This GitHub repository includes a JupyterLab notebook to introduce the Elsevier Scopus Search and Abstract Retrieval Search APIs. It was created as a supplemental document for the conference paper and presentation:
Hennesy, C., McBurney, J., & Gyendina, M. (2023). "Leveraging scholarly APIs to analyze publication trends." LibPMC 2023: International Conference on Performance Measurement in Libraries. July 11, 2023.
If you are new to Jupyter and/or Python, we recommend following the directions on the Software Carpentry site to download and install Anaconda on your own machine, which includes both Jupyter and Python 3, as well as many of the most common scientific computing libraries for Python.

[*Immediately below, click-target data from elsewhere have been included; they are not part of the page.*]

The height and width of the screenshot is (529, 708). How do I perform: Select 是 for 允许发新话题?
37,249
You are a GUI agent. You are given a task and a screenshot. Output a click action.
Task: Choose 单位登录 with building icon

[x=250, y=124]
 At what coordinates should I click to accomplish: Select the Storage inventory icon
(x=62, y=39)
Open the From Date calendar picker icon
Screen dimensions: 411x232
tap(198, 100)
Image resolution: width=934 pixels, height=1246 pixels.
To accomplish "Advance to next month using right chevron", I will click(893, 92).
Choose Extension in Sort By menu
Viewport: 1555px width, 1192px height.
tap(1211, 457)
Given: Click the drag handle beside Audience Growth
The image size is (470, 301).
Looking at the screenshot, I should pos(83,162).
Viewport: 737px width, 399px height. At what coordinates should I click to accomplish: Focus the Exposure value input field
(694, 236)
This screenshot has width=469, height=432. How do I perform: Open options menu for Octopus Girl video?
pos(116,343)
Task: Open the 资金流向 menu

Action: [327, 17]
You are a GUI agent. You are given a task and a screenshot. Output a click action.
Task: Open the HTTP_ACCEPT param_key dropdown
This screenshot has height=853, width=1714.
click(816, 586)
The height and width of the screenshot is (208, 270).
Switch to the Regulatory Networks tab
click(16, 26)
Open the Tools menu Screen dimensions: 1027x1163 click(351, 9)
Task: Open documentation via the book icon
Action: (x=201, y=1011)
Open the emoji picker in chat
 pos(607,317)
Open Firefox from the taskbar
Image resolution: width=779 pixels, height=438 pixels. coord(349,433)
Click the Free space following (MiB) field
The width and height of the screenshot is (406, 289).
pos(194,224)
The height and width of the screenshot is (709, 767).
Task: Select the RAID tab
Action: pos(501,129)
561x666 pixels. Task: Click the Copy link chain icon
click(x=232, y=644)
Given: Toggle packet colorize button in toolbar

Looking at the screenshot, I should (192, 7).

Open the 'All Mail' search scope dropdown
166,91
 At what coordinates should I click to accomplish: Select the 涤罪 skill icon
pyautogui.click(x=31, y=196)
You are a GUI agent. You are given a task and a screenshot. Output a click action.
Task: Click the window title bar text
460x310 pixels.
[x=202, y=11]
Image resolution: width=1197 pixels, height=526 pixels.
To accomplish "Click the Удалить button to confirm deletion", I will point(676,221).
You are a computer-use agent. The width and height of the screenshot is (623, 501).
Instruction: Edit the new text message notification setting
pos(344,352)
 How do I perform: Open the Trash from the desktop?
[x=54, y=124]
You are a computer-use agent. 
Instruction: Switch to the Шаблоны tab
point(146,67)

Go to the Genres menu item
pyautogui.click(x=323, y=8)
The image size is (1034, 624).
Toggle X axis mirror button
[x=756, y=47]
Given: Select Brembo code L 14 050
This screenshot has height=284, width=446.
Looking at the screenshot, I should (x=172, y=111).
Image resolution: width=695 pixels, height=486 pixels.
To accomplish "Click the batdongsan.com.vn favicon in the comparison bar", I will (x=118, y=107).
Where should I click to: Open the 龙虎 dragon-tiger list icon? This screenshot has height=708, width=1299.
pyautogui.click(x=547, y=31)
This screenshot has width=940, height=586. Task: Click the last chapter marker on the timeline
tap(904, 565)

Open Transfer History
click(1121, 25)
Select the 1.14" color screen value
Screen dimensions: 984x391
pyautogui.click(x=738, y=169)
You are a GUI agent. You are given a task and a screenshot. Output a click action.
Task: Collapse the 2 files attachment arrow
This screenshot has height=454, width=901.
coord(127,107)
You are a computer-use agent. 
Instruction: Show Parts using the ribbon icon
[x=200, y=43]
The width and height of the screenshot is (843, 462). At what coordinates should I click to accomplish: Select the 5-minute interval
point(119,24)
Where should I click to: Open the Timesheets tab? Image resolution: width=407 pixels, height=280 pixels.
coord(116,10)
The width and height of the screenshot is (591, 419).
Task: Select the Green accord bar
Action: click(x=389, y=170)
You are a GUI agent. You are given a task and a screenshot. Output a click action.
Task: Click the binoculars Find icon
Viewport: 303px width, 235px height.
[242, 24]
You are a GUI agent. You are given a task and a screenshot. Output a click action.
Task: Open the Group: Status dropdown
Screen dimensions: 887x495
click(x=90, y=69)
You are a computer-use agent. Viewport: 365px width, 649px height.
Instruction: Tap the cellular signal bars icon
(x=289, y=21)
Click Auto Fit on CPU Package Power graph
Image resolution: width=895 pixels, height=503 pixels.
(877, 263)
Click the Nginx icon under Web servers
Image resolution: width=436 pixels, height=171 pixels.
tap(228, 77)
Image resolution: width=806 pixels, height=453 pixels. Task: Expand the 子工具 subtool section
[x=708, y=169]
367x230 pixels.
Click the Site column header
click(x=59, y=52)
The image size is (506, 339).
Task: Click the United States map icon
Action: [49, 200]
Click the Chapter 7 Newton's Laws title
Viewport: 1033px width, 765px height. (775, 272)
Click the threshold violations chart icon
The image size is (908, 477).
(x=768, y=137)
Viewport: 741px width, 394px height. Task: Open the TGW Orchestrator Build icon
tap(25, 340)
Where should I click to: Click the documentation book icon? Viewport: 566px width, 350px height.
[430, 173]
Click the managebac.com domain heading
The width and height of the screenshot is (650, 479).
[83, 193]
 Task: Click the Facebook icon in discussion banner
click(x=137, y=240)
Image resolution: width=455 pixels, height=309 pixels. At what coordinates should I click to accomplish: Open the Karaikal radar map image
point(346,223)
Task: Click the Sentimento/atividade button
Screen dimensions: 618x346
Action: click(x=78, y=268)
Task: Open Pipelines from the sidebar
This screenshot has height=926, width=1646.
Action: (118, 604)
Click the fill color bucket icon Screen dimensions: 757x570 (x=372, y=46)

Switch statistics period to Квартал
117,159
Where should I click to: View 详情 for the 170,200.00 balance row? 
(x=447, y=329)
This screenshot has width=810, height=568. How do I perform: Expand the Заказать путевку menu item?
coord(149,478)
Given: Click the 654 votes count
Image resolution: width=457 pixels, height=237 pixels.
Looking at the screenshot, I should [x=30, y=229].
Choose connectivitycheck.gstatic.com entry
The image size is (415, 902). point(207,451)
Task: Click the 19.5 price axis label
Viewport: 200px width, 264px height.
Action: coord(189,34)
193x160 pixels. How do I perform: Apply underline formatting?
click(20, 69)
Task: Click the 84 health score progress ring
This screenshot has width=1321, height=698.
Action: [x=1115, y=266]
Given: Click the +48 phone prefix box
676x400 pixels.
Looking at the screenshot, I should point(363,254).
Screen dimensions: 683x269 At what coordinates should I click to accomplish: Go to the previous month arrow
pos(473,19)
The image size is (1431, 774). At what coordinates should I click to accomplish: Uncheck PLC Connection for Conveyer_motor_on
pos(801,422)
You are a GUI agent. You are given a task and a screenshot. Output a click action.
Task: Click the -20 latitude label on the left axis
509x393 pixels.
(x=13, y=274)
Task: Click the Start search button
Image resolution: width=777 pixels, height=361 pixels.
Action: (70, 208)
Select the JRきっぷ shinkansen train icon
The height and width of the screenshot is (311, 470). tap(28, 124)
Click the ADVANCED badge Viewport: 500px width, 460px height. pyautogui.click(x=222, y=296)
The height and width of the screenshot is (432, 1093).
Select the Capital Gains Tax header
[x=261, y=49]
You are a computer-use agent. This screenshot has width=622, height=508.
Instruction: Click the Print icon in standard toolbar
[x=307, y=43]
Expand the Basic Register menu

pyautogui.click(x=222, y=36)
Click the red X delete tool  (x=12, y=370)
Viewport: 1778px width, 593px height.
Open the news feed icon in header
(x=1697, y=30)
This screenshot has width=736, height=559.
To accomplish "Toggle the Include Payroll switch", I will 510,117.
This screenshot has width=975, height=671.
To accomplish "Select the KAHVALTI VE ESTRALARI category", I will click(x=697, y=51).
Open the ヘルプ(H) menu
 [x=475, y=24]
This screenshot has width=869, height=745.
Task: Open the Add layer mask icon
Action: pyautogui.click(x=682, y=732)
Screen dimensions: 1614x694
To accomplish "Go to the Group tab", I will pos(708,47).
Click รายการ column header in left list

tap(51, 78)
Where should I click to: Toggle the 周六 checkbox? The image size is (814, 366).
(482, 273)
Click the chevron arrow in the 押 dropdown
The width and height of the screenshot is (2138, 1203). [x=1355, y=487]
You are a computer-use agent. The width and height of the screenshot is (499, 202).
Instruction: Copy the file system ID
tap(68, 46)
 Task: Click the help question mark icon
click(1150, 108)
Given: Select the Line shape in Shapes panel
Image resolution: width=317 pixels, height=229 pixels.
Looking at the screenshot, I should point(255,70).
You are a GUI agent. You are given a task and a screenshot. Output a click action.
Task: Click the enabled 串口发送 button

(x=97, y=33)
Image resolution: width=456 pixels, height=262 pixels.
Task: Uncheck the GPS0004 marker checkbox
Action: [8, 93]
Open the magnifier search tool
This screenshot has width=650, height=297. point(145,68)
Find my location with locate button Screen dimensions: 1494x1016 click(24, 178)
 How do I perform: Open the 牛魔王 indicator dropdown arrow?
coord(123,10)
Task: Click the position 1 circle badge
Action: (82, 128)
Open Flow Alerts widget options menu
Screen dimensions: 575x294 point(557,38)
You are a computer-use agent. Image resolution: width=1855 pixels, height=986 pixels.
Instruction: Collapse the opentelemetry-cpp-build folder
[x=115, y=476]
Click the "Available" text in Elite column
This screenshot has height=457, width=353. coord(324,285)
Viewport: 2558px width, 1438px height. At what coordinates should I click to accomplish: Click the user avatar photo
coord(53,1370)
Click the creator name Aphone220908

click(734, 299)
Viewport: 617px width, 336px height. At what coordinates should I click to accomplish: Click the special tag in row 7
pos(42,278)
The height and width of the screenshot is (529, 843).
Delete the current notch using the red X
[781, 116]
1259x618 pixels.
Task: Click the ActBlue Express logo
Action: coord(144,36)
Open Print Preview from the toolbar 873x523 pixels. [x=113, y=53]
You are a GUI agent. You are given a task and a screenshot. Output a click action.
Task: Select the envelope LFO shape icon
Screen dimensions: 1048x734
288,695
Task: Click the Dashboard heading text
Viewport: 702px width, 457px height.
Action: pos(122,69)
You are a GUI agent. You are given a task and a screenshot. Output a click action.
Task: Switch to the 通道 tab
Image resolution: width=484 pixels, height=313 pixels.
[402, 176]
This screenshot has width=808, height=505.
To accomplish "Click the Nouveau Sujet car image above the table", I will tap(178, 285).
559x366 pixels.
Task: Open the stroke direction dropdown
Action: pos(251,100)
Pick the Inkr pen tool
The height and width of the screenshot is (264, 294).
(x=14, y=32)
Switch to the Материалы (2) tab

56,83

Note: Users without institutional access to Scopus will likely not be able to utilize much of this code to work with Scopus API metadata.
To run and modify the code in the notebook file in this repository:
- Download the code using the Download ZIP option from the <> Code dropdown on this page.
- Unzip the folder with the code and use the command line to navigate inside of the elsevier_apis folder. See instructions for Mac or Windows 10 or 11.
- Use Anaconda to launch a JupyterLab notebook on your laptop by typing
jupyter lab
on the command line. - From here you can open the Scopus_APIs.ipynb file in Jupyter from your browser and follow along with the code.
- You'll need to register for your own Elsevier API key to make API calls.
- Also make sure to run this code from a campus computer or using an institutional VPN so you can access Scopus metadata that is licensed by your institution.